# No iPhones.



## caesar17 (Sep 16, 2016)

wth / I applied a few weeks ago and I guess I made it to the next step. The email said must have Android device , no iPhones app is not iOS compatible. 

Ok, that's about ridiculous, as I only have an iPhone. Weird.


----------



## immedina (Apr 26, 2016)

I also have an iPhone and started with a prepaid android. Then added it to my post paid mobile account.


----------



## caesar17 (Sep 16, 2016)

Good idea. I'll look into that.


----------



## Chargr (Sep 7, 2015)

It says only android but Amazon is slowly supporting IPhone at some fulfillment centers.


----------



## aeiou_- (Jul 5, 2015)

Chargr said:


> It says only android but Amazon is slowly supporting IPhone at some fulfillment centers.


Anyone know if dla3/commerce accepts iphone?

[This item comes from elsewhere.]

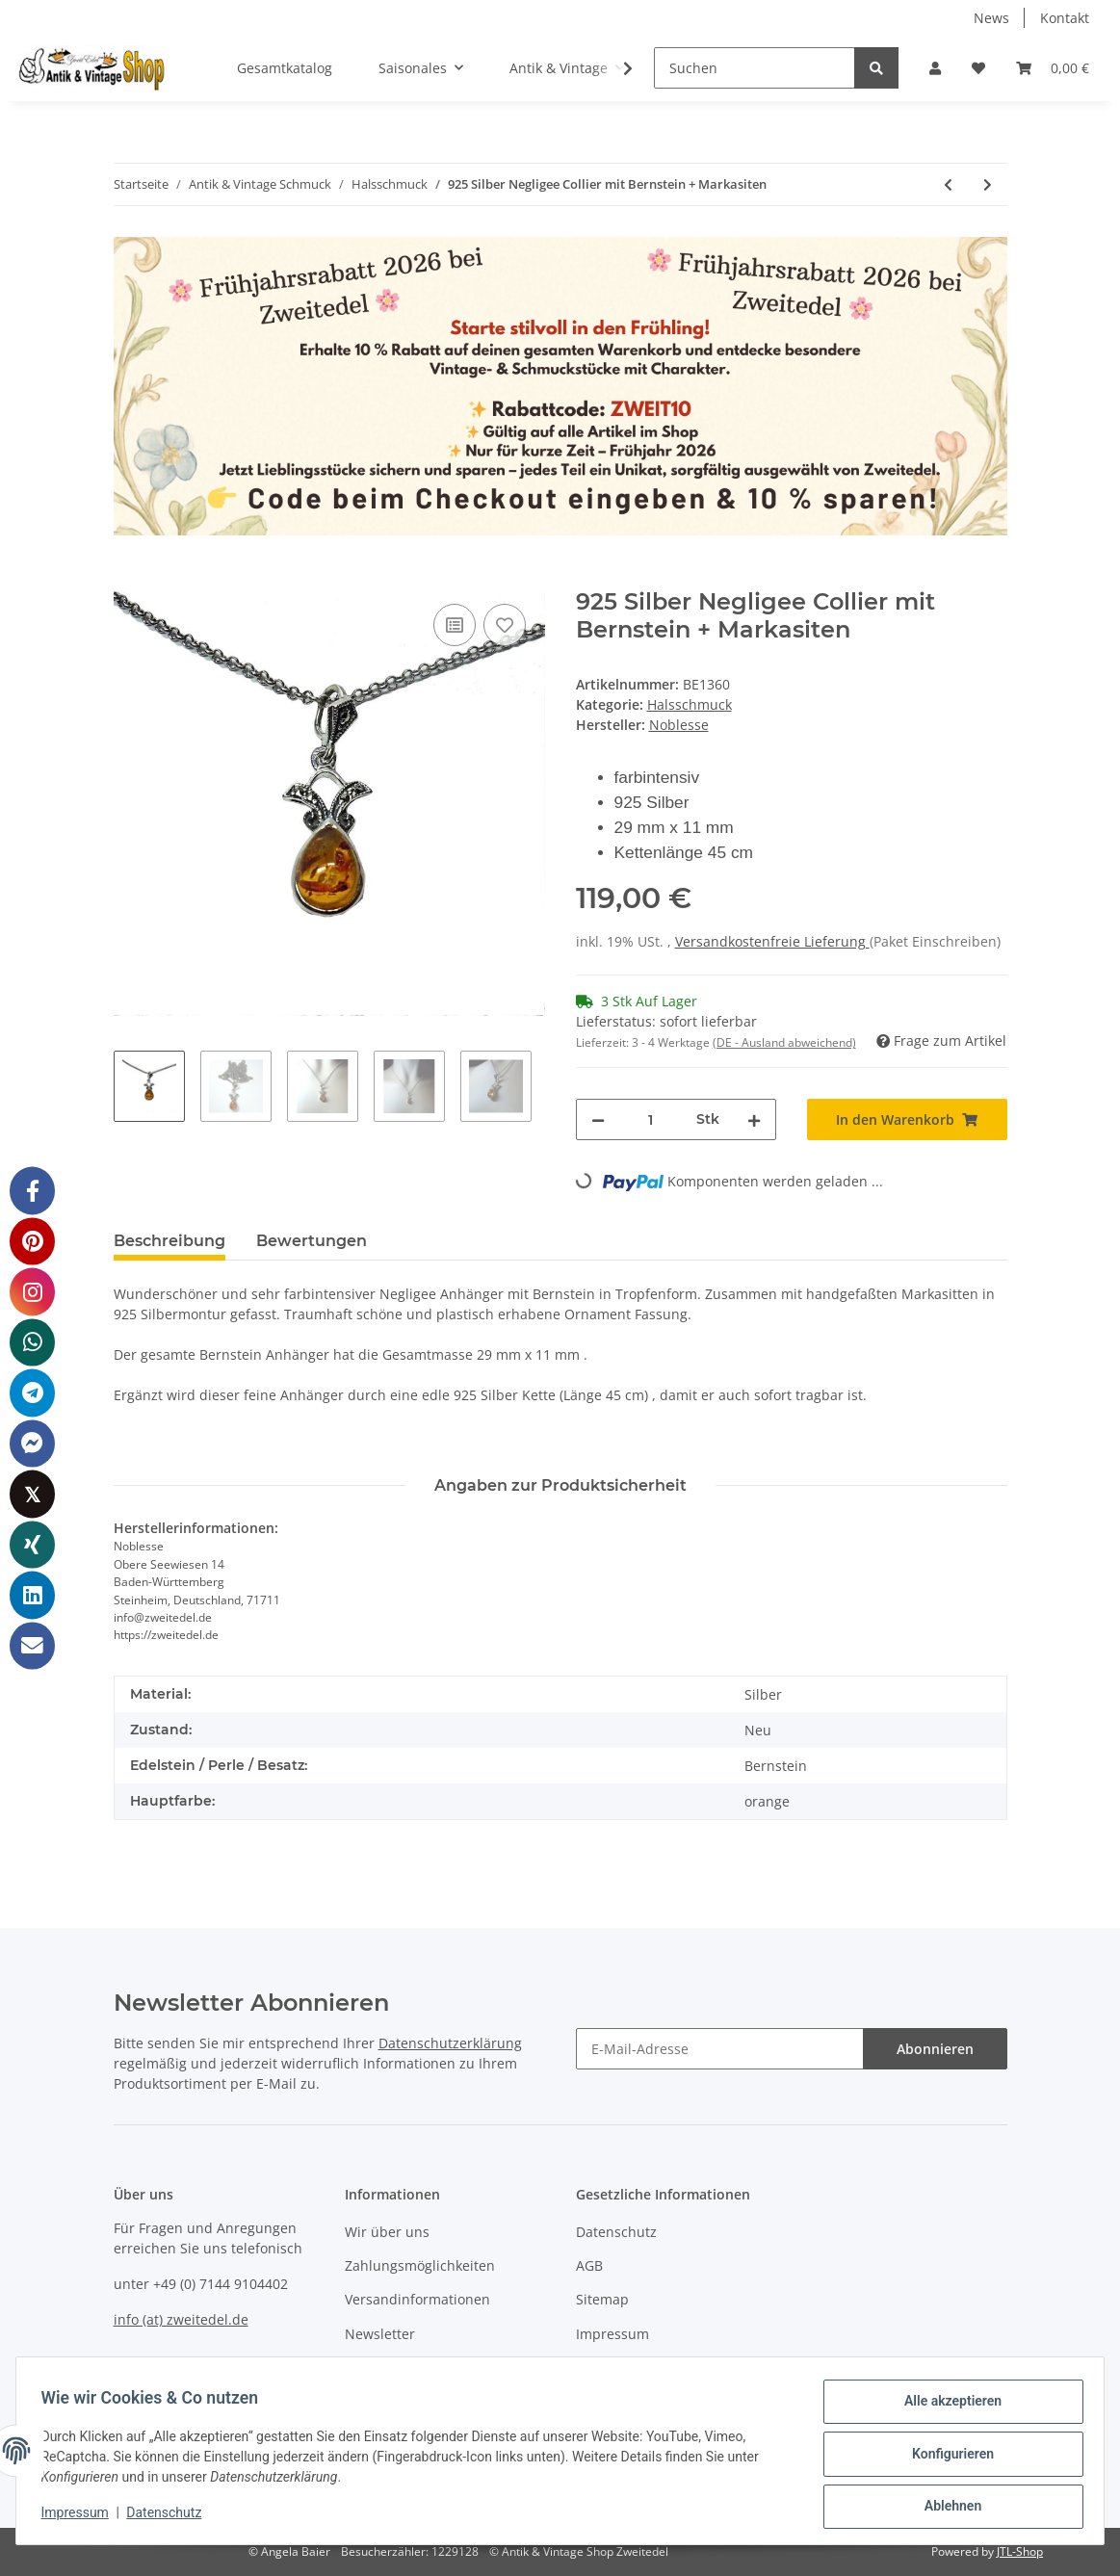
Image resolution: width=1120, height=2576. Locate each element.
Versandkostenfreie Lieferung (772, 941)
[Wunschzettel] (978, 68)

Asking for a friend.


----------



## Chargr (Sep 7, 2015)

When I was choosing locations, commerce wasn't on the list. I only had SM, redondo beach and N. LA.

Not sure if that means anything as I was hoping to get commerce.


----------



## aeiou_- (Jul 5, 2015)

Chargr said:


> When I was choosing locations, commerce wasn't on the list. I only had SM, redondo beach and N. LA.
> 
> Not sure if that means anything as I was hoping to get commerce.


That's a bummer, man. I could use N. LA. If only we could switch. Commerce is far and a lot of traffic from my direction.


----------



## Chargr (Sep 7, 2015)

aeiou_- said:


> That's a bummer, man. I could use N. LA. If only we could switch. Commerce is far and a lot of traffic from my direction.


I wouldn't mind switching, there's either no work here or it's very competitive. 2 days trying and nothing.

I've read here that sometimes when you log in the app may ask you to switch locations if you like..


----------



## I Drive Select (Oct 16, 2016)

Once you sign up for an Android App, they'll send you a survey to beta the iPhone App. But it's greater functionality for Android because of how Apple locks down Enterprise Apps. They require special permissions to function on iOS. Being Android only has allowed Amazon to control who gets and uses the app.

I haven't driven for Flex yet, but I have been approved and have the IOS beta app. It's mainly for PrimeNOW, not standard deliveries.


----------